Calculation of compound interest can be achieved in Excel through FV functions or manual formulas. 1. Prepare the data structure, including principal, annual interest rate, compound interest frequency and time; 2. Use the FV function, enter the interest rate for each period (annual interest rate ÷ compound interest times), the total number of periods (years × compound interest times), the amount of payment per period is 0, the present value is the principal and add a negative sign; 3. Manually write the multiplication formula: principal × (1 interest rate)^ years, which is applicable to compound interest by year; 4. If compound interest is compounded by month, then divide the annual interest rate by 12, and multiply by 12, the formula becomes principal × (1 annual interest rate/12)^ (years × 12), thereby increasing the final return.
Calculating compound interest is actually quite simple in Excel. The key is to figure out how to use the formula. Compound interest is not like single interest only counting the interest on the principal. It will also add the interest generated before and continue to generate interest, so the profit will significantly increase in the long run. In Excel, we can use a basic formula to quickly calculate the results.

Basic formula: FV = P × (1 r)^n
- P is the principal
- r is the interest rate per issue (such as annual interest rate or monthly interest rate)
- n is the total number of periods (such as years or months)
Just fill in these parameters into the Excel cell and enter the formula to automatically calculate it.

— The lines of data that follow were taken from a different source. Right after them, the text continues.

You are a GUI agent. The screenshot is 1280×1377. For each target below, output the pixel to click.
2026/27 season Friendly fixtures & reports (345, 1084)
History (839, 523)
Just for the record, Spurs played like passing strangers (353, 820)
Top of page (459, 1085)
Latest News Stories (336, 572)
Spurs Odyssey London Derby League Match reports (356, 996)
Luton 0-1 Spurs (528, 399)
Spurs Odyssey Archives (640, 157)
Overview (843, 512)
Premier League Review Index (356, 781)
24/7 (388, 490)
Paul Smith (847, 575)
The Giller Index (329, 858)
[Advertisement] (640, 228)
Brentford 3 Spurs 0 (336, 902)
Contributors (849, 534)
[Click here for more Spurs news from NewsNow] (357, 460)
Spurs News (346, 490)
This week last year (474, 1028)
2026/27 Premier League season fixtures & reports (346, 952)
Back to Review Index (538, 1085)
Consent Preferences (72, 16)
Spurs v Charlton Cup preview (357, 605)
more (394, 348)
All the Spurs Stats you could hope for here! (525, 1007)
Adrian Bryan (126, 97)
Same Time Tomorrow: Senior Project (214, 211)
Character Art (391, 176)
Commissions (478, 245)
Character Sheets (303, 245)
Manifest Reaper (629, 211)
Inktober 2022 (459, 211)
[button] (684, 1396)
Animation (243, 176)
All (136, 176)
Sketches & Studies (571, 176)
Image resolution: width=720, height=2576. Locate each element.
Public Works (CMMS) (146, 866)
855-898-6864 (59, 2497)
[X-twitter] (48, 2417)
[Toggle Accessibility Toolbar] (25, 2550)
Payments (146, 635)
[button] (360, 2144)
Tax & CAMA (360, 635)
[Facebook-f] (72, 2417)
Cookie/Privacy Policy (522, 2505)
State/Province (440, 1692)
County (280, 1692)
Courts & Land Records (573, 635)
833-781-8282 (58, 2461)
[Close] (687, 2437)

1. Prepare the data structure
First think about what compound interest situation you are calculating, such as compound interest by year, monthly or quarterly. Then set a few columns in Excel:
- Principal
- Annual Rate
- Compound interest frequency (such as once a year, 4 times a quarter, etc.)
- Time (years)
For example:

principal | Annual interest rate | Compound interest times per year | Years |
---|---|---|---|
10000 | 5% | 1 | 5 |
After sorting it out, you can apply the formula next.
2. Use FV function to calculate directly
Excel has a ready-made financial function FV()
, which is specially used to calculate future value, including compound interest. Its basic writing is:
=FV(rate, nper, pmt, [pv], [type])
The parameters we mainly use are:
-
rate
: interest rate per issue (annual interest rate ÷ compound interest times) -
nper
: Total number of periods (years × compound interest times) -
pmt
: The amount paid for each period is, if you don’t add money, fill in 0 -
pv
: the present value, that is, the principal, and the negative sign is added before it to indicate expenditure
So if the above example is to be calculated, the formula is:
=FV(5%/1, 5*1, 0, -10000)
This will result in the total amount of principal and interest in five years.
3. Manual multiplication formula can be done
If you don't want to use FV functions, you can also use the most primitive method:
= principal*(1 interest rate)^ years
For example, the above example can be written as:
=10000*(1 5%)^5
This method is suitable for compound interest once a year, and it is more intuitive to operate, but it is slightly less flexible.
4. What should I do if I have monthly compound interest?
What many people are prone to mistake is the "compound interest cycle". For example, if the annual interest rate is also 5%, if it is compounded on a monthly basis, then the annual interest rate must be divided by 12 and the number of years is multiplied by 12.
So the formula becomes:
=FV(5%/12, 5*12, 0, -10000)
Or write manually:
=10000*(1 5%/12)^(5*12)
At this time, you will find that the final amount is a little higher than the compound interest per year, which is the impact of the compound interest frequency.
Basically that's it. Excel does not require too complicated steps to calculate compound interest. Just match the parameters and formulas to get the results quickly. Different compound interest methods will affect the final profit, so when using it, don’t forget to adjust the parameters in the formula according to the actual situation.